I felt that macarons deserved their own page separate from the cakes and other pastries if only for the amount of physical and mental labor I have invested in their development. I started keeping tedious notes at one point in the journey and I logged about 50 batches before I started giving myself a 4.5/5 rating — and this was after I started keeping track. I still refer to it as “the macaron year.” You will find many posts in the blog about macarons but this formula and notes are anchored to the home page because it is my current preferred method.
I. Equipment: you must use a scale to weigh out your ingredients. Making macarons is all about precision– precise measurements, precise temperature and precise baking times. Do not even speak to me about macarons unless you are using a scale. You also should use a stand mixer especially with the Italian method. It will be very difficult to pour in hot syrup while using a hand mixer. You should also use a candy thermometer if you are using the Italian method.
2. Ingredients: The almond flour needs to be finely ground. There are a few brands like Kirkland’s or Domino’s that are already finely ground but if you can’t buy it then you have to grind the almond flour and powdered sugar together before you sift them.
The egg whites need to be at room temperature but they don’t need to be aged. You can also use liquid pasteurized egg whites but you will not get the same volume in the meringue.
You can use gel or powder food color but only a few drops or about 3 grams of powder or it will affect your outcome (hollows), baking times, etc. If you are just starting out leave the colors out — it is just one more factor that you have to take into consideration when tweaking your method.

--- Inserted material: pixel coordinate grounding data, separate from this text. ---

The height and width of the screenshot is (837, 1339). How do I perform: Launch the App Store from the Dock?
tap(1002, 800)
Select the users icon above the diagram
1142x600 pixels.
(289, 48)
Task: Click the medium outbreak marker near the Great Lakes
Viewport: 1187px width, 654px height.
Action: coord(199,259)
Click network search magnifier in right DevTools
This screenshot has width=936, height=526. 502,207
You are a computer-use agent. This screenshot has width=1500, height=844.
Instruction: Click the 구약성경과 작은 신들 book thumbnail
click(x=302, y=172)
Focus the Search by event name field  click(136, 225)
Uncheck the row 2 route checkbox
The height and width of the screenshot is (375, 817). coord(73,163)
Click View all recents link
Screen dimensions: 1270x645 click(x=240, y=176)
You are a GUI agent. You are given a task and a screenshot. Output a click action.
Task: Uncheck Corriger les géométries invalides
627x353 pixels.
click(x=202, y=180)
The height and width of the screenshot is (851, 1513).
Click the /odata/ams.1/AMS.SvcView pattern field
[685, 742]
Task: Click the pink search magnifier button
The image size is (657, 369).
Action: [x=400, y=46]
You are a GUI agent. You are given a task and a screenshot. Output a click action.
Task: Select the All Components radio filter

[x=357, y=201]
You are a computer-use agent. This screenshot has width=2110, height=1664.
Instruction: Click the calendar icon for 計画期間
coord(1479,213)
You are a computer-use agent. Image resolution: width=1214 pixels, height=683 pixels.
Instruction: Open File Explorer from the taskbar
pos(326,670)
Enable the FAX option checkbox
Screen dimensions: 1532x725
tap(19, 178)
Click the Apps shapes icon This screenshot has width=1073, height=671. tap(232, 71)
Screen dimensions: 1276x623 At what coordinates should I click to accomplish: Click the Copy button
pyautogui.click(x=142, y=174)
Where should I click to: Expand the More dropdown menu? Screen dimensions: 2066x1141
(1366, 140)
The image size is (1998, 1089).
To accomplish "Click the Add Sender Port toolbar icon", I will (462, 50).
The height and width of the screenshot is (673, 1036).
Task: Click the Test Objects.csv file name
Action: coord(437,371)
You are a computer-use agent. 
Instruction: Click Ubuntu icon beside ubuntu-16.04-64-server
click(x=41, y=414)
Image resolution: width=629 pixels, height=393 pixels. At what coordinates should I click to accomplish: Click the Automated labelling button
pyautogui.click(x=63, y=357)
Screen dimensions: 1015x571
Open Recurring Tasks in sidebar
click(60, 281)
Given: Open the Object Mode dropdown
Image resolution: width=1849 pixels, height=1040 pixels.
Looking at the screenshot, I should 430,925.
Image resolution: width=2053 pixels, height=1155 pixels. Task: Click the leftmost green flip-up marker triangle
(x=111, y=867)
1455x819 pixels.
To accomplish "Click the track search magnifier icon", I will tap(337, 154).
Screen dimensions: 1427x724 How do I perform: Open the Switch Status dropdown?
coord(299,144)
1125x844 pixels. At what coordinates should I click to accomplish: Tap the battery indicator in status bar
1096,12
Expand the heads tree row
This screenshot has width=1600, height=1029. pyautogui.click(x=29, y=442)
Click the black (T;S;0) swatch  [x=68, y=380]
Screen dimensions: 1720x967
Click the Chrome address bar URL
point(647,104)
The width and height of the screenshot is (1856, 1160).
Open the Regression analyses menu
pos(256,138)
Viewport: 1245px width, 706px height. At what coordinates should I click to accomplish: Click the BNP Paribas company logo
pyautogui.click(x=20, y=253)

3. Oven: You will need to experiment with oven temps and times. I recommend you get an oven thermometer to gauge the accuracy of your oven’s displayed temp vs the actual temp inside. The “macaron year” was all about 2 things: perfecting my macaronage and adjusting my temps up and down by 5 degrees at a time until I found the sweet spot. A minute more or two in baking time can decide the outcome of your macarons.
All I can say to someone attempting macarons for the first time is be patient, be diligent about keeping notes and good luck!